‘Reflections’ Story: Old photo brings Harris’s story to light
Published 2:25 pm Wednesday, March 26, 2014
A local legend appeared on The Daily Leader’s Reflections page March 6, and it did not go unnoticed. Many calls came in from readers about Eva Hall Harris, proudly stating they knew the lady who served Lincoln County’s black schools for 37 years.
A reminder of Harris’ life can be found at the end Lewis Drive in Brookhaven, where at the end of a row of brick homes and manicured lawns, a once-busy school campus sits abandoned. A gymnasium, classrooms and a cafeteria are filled with weeds and the shadows of a school was only open nine years when it was left empty after desegregation started in 1970.
During the 1960-61 school years, the Lincoln County Board of Education named a newly constructed high school the Eva Hall Harris School. On March 12, 1961, the school was dedicated and she was named the school’s first principal where she served for four years.
Several of the callers remembered Harris as their teacher or principal. Annie Tillman of Brookhaven recalled the time that Harris served as the Lincoln County Jeanes agent.
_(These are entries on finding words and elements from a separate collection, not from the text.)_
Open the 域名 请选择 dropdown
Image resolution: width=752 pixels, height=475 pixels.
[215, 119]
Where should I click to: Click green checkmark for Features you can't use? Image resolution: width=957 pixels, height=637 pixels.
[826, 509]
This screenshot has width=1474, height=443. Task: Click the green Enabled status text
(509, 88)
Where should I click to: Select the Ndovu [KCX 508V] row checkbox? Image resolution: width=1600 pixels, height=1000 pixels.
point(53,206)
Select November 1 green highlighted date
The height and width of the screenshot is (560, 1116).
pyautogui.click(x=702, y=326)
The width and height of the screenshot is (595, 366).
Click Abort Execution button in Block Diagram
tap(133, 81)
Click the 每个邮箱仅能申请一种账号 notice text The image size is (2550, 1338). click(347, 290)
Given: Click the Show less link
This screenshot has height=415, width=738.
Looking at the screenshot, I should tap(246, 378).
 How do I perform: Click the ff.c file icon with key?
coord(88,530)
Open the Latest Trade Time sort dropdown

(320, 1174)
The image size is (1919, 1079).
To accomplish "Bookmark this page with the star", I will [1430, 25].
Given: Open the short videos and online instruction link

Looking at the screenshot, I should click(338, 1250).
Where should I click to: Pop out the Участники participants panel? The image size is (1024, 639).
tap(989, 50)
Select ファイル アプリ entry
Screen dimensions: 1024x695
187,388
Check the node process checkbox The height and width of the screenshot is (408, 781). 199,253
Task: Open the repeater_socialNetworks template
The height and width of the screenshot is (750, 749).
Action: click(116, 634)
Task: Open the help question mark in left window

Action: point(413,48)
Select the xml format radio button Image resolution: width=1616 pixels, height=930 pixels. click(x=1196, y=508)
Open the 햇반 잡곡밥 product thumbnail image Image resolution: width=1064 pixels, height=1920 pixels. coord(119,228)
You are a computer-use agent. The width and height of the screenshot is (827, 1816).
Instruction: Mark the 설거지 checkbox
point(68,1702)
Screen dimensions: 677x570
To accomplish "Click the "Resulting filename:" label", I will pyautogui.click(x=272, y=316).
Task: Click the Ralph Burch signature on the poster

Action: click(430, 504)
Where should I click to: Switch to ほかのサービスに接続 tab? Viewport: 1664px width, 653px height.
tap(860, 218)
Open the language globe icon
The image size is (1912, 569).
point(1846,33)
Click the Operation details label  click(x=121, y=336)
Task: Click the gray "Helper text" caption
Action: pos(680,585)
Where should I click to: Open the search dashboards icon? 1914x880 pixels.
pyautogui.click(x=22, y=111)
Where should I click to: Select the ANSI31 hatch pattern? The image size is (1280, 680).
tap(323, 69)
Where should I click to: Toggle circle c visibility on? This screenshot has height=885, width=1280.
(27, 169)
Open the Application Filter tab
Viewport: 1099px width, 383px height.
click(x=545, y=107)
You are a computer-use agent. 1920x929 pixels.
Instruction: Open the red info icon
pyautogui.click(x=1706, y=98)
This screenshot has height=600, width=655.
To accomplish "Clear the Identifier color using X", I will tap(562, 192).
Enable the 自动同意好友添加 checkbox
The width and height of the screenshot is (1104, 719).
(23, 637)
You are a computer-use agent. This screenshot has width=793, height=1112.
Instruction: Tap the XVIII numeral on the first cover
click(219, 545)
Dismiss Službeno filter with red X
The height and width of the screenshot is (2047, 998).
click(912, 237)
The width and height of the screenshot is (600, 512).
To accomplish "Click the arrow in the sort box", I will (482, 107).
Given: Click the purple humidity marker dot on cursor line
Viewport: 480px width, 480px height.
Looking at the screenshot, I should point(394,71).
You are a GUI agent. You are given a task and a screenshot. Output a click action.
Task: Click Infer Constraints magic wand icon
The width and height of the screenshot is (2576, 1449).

The term, Jeannes agent, traces back to an endowment created in 1907 by philanthropist Anna T. Jeanes, according to The Encyclopedia of Alabama’s website. The $1 million fund “was intended to assist community, county, and rural schools for African Americans in the southern United States,” the website stated.
Tillman is a retired English teacher and librarian. She has a long history in education, first in the all-black schools of Lincoln County before desegregation, including four years at Eva Harris School – “though I arrived there the year after she retired.”
Tillman was the high school’s English teacher, and then afterwards she worked for Brookhaven Public Schools. She retired as an English teacher at the Alternative School. All together, Tillman taught in Brookhaven for 32 years.
Tillman explained that Harris was the Jeanes supervisor in the 1950s. She remembers that Harris was highly respected in the black and white communities. The Jeanes supervisor or agent was the person who communicated between the black school teachers and the district’s white superintendent.
“She was the liaison between the black schools and the white superintendent,” Tillman said. “The black schools did not have a superintendent back then,” she explained. She said that the black schools did not have their own superintendent or school board; they were administered through the Jeanes Agent and the white superintendent for their school district.
Harris was the Jeanes agent in Jefferson and Lincoln counties for 16 years. She retired from the high school in 1965 and became active in the black community and taught summer school classes at Piney Woods Country Life School, Rankin County and at Alcorn.
In 1967, she was recognized for excellence in human relationships at the annual convention of the Federated Women at Piney Woods Country Life School.
Tillman remembers her coming through her school to counsel with teachers as the Jeanes agent when she was a student in the all-black schools.
“We went to a school where it was one teacher for kindergarten through eighth grade – there were only about two of us in each grade at that time,” Tillman said. “Her job was to help teachers do a better a job at keeping up with requirements,” she said, “and she was very helpful.”